In order to better control the flow of gold leaving their countries, the authorities of several African countries have signed agreements with their Emirati counterparts, SWISSAID said.
“The UAE is the main destination for the vast majority of ASM gold mined in the 18 African countries on the Indicative, non-exhaustive list of conflict-affected and high-risk areas under Regulation (EU) 2017/821.99 The countries in question are: Burkina Faso, Burundi, Cameroon, Chad, Egypt, Ethiopia, Eritrea, Libya, Mali, Mozambique, Niger, Nigeria, CAR, DRC, Somalia, Sudan, South Sudan and Zimbabwe. Some of the gold from these countries is imported directly into the UAE, and some first transits through a neighbouring country,” the report further read.
“In detail, in 2022, the Emirati authorities were the only ones to report gold imports from Chad, Ethiopia, Eritrea and South Sudan to UN Comtrade. More than 95% of ASM gold from Mozambique, Mali, Niger, Somalia, Sudan, Cameroon, Nigeria and Zimbabwe declared on import into non-African countries was imported into the UAE. Some of the gold from these countries was smuggled to neighbouring countries [from Sudan to Chad and Egypt, from Nigeria to Niger and from Zimbabwe to South Africa], but the majority of ASM gold exported from these neighbouring countries was imported into the UAE [100% for Chad, 95% for Egypt and 96% for Niger].

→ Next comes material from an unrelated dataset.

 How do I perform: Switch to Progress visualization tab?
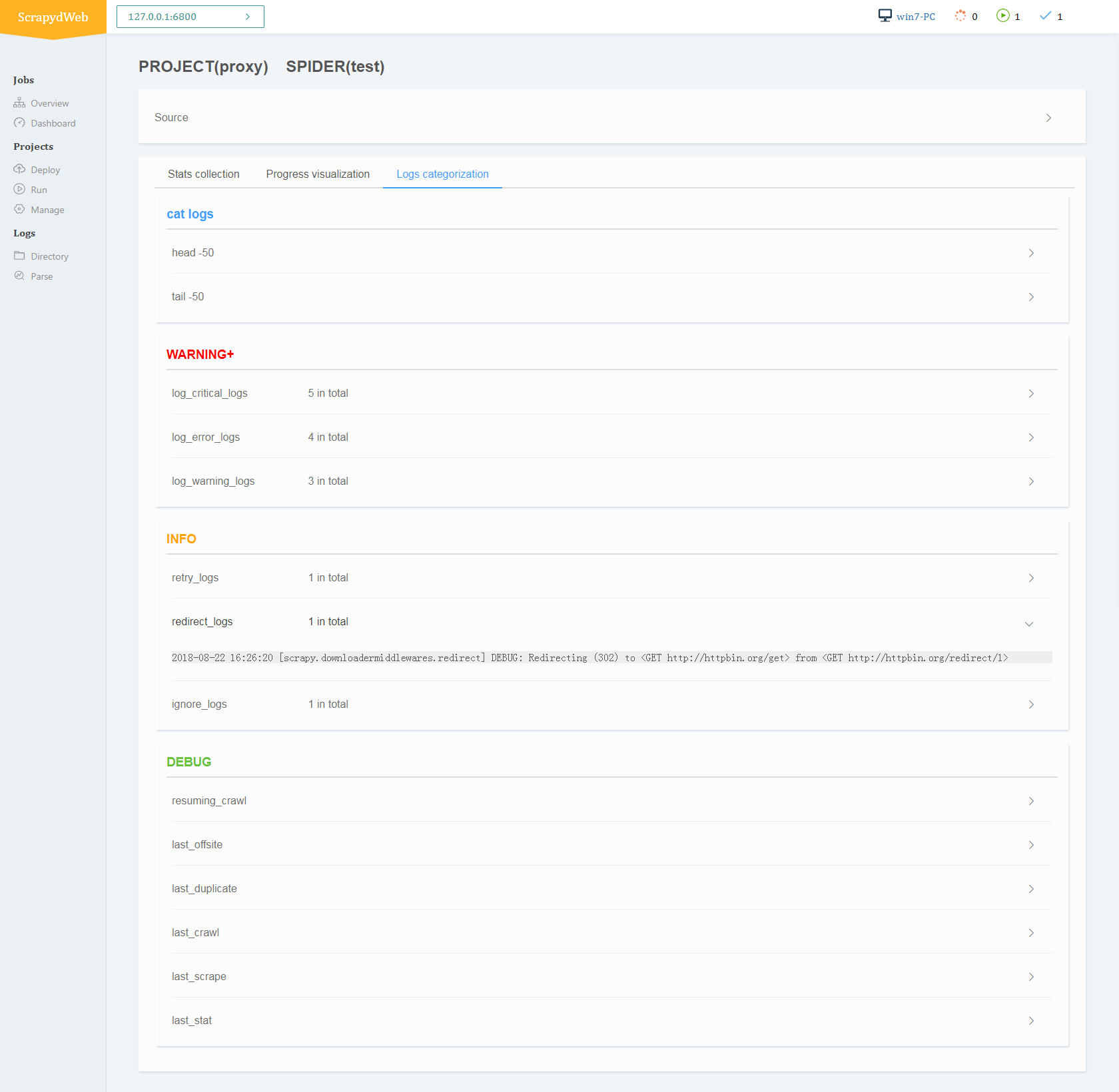[318, 174]
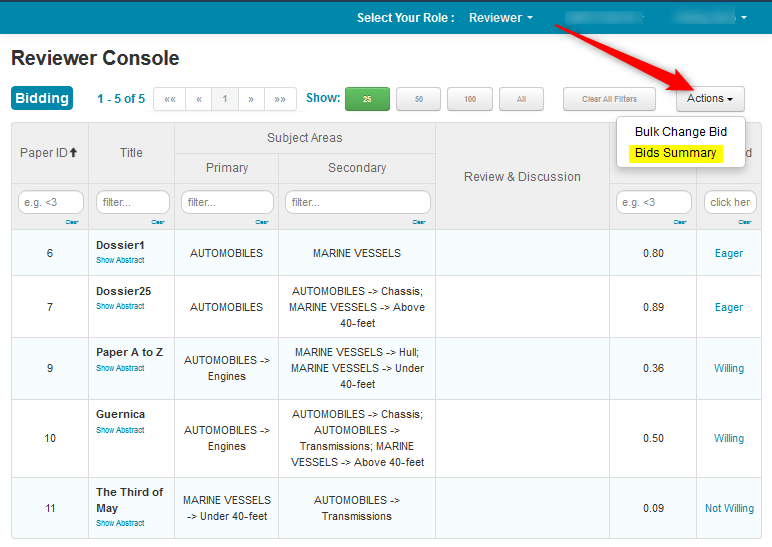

“The Zimbabwean gold smuggled into South Africa is difficult to trace, but it is quite possible that some of it ended up in the UAE imports from South Africa, according to a player in the Emirati gold sector interviewed by SWISSAID.”
The report showed that Zimbabwe made minuscule deliveries to Switzerland and did not send anything to India or other countries such as Turkey, Canada, Australia, Lebanon or China.
SWISSAID said when analysing the data available publicly or obtained from State authorities, the authors of the study discovered many problems, whereby some of the data was erroneous or unrealistic; incomplete (for example, when certain years are missing, when weights have been indicated, but not commercial values, or vice versa, or when part of the national territory has not been taken into account; imprecise (for example when groups of countries are designated as destination countries); unreliable (for example, with estimates of ASM gold production are based on questionable methods or with data on a country’s gold exports that are an exact copy of the data on gold imports from that country published by the partner countries) and inconsistent.
Mines and Mining Development minister Winston Chitando and permanent secretary Pfungwa Kunaka did not answer their mobile phones, while deputy minister Polite Kambamura’s mobile phone was unreachable.